Your task:
Write out the whole listing below again, requests included, and shift every coordinate in the answers by -84. Leave the pictures out.

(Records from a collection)

******

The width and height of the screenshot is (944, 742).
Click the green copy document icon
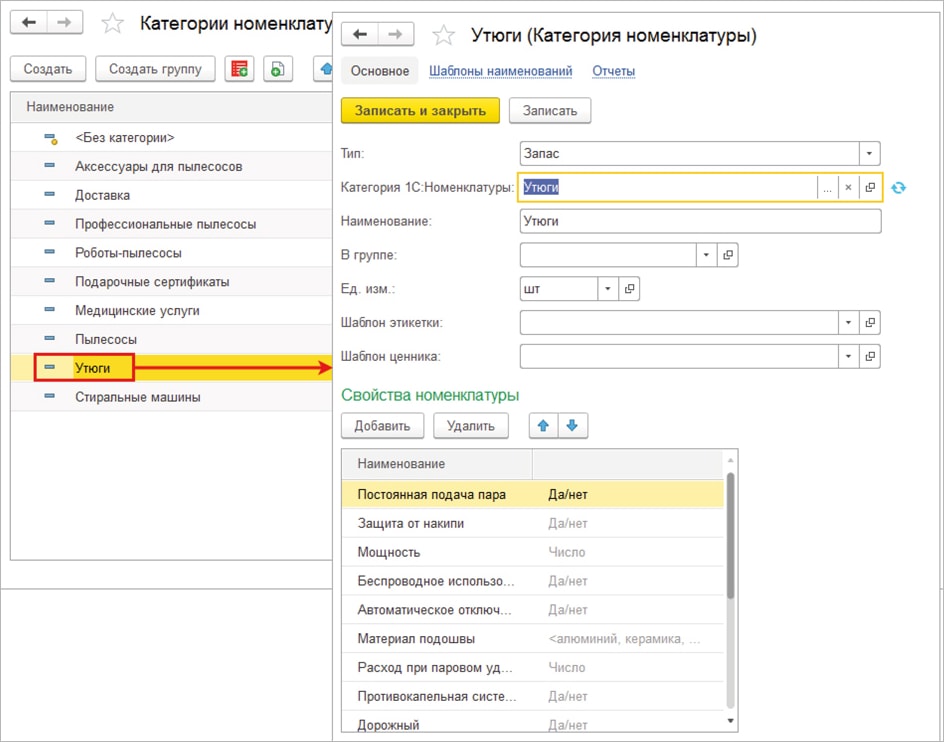[x=277, y=69]
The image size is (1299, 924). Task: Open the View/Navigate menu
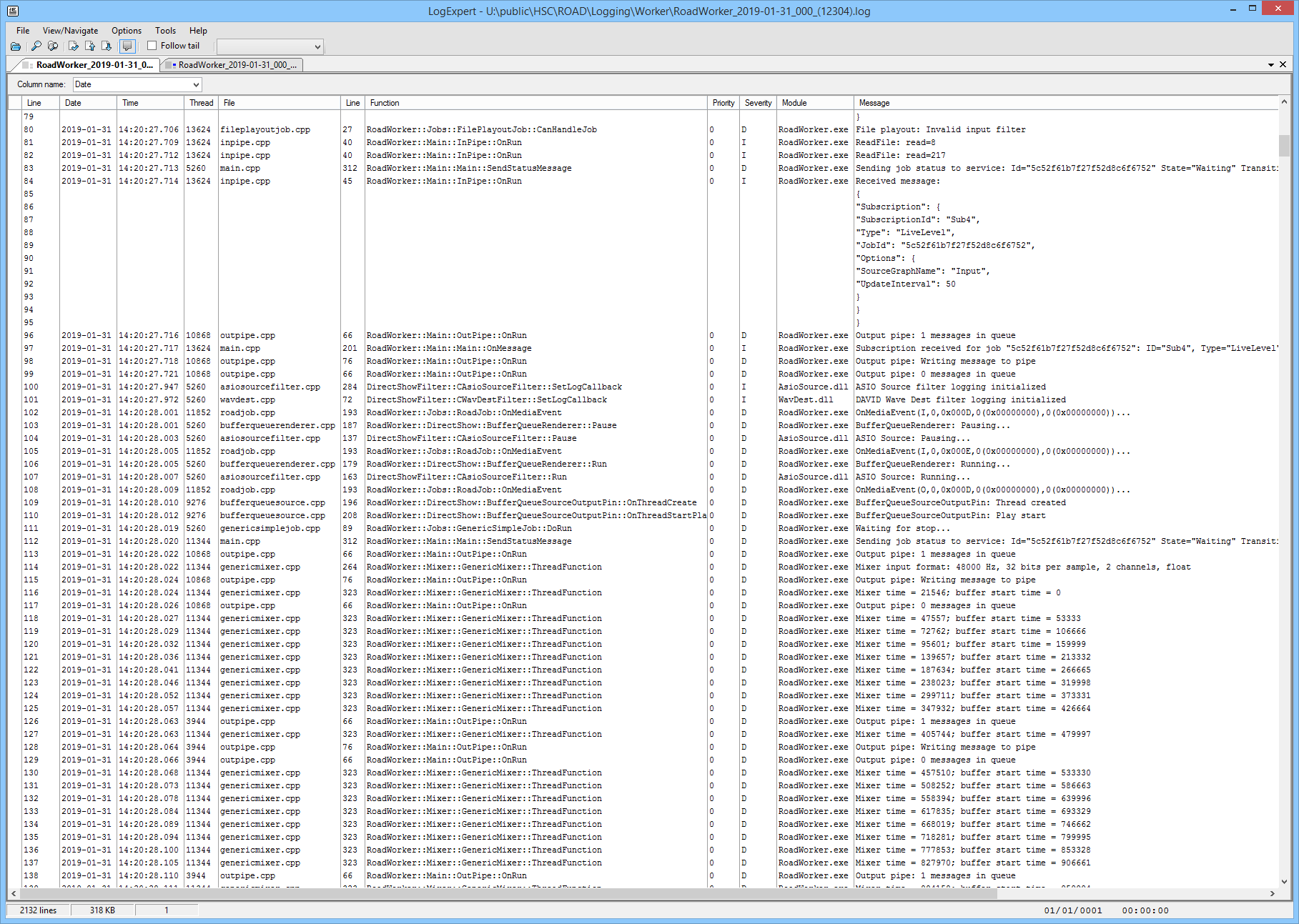[x=70, y=30]
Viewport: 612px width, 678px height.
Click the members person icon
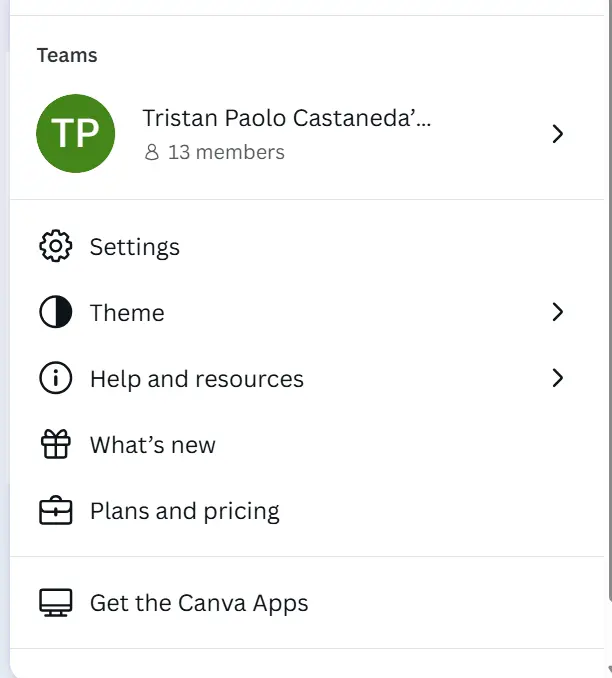[x=151, y=152]
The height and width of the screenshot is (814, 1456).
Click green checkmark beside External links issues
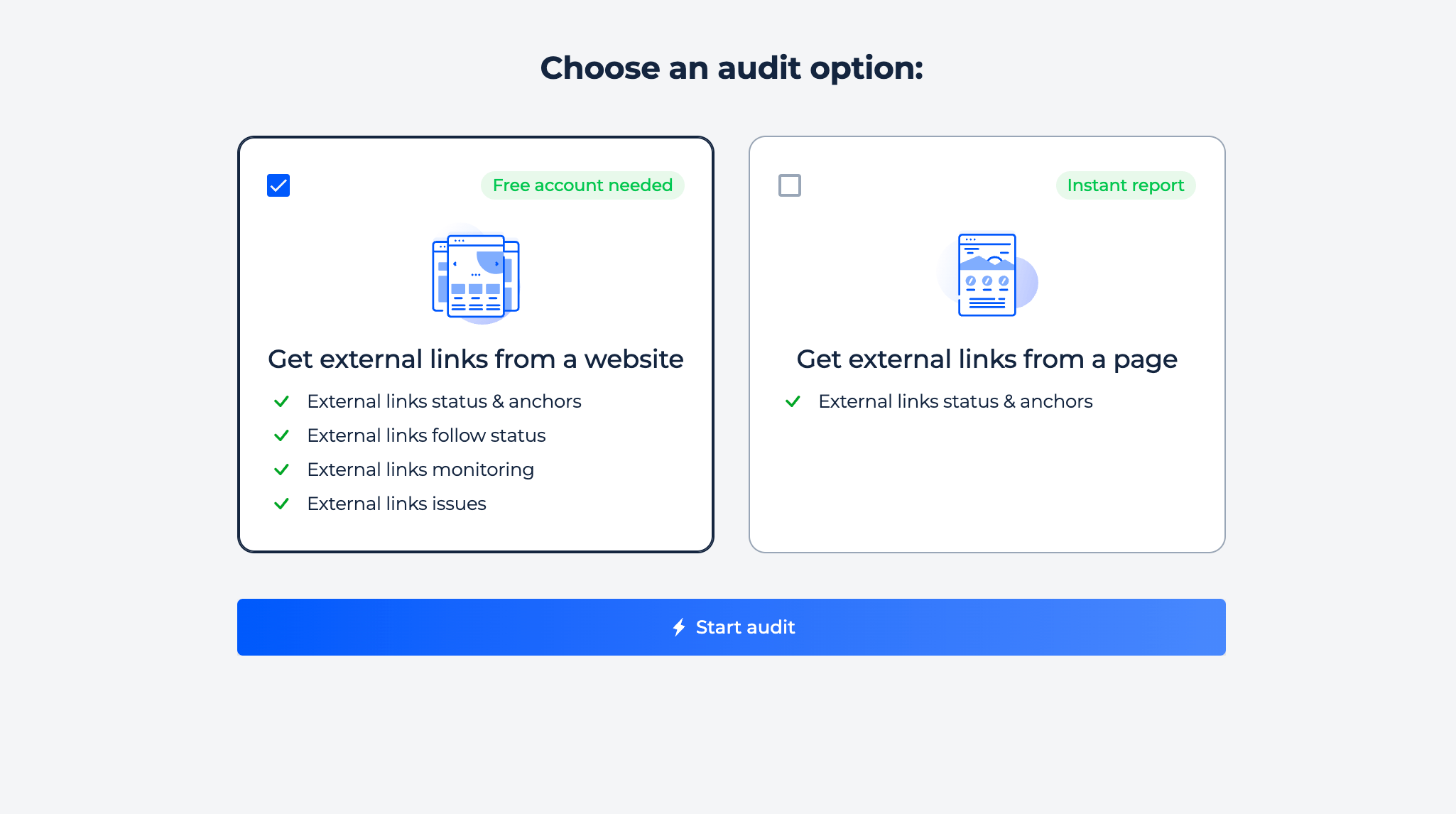(x=281, y=504)
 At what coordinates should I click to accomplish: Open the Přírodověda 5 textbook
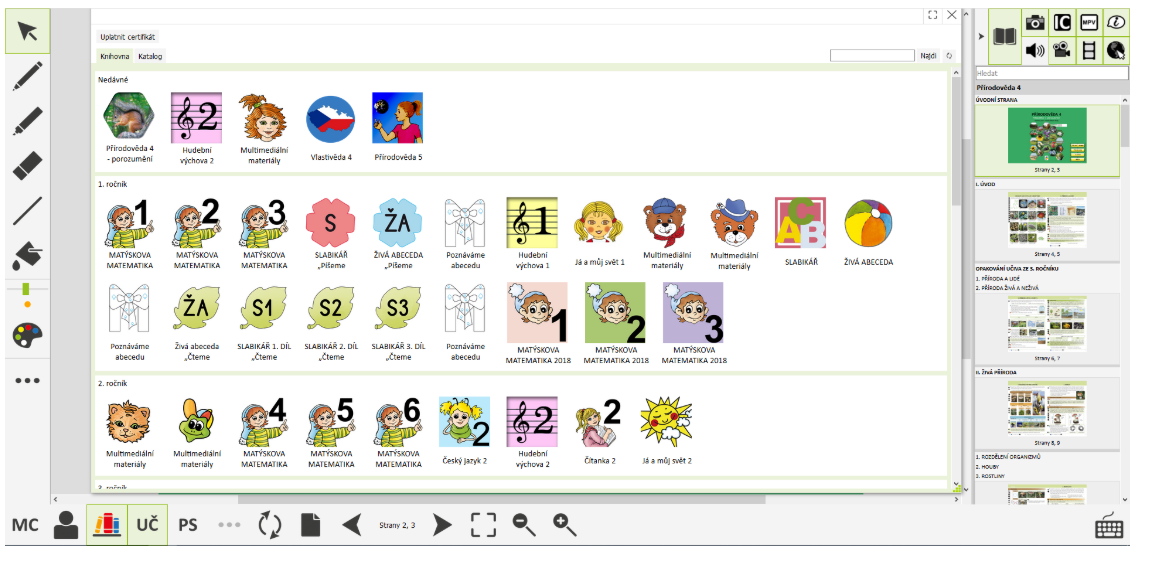click(x=398, y=127)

******

Written answer:
The width and height of the screenshot is (944, 742).
Click the green copy document icon
[x=193, y=-15]
The image size is (1299, 924). Task: Open the View/Navigate menu
[x=-14, y=-54]
Viewport: 612px width, 678px height.
Click the members person icon
[x=67, y=68]
The height and width of the screenshot is (814, 1456).
Click green checkmark beside External links issues
(x=197, y=420)
 At what coordinates should I click to accomplish: Open the Přírodověda 5 textbook
click(x=314, y=43)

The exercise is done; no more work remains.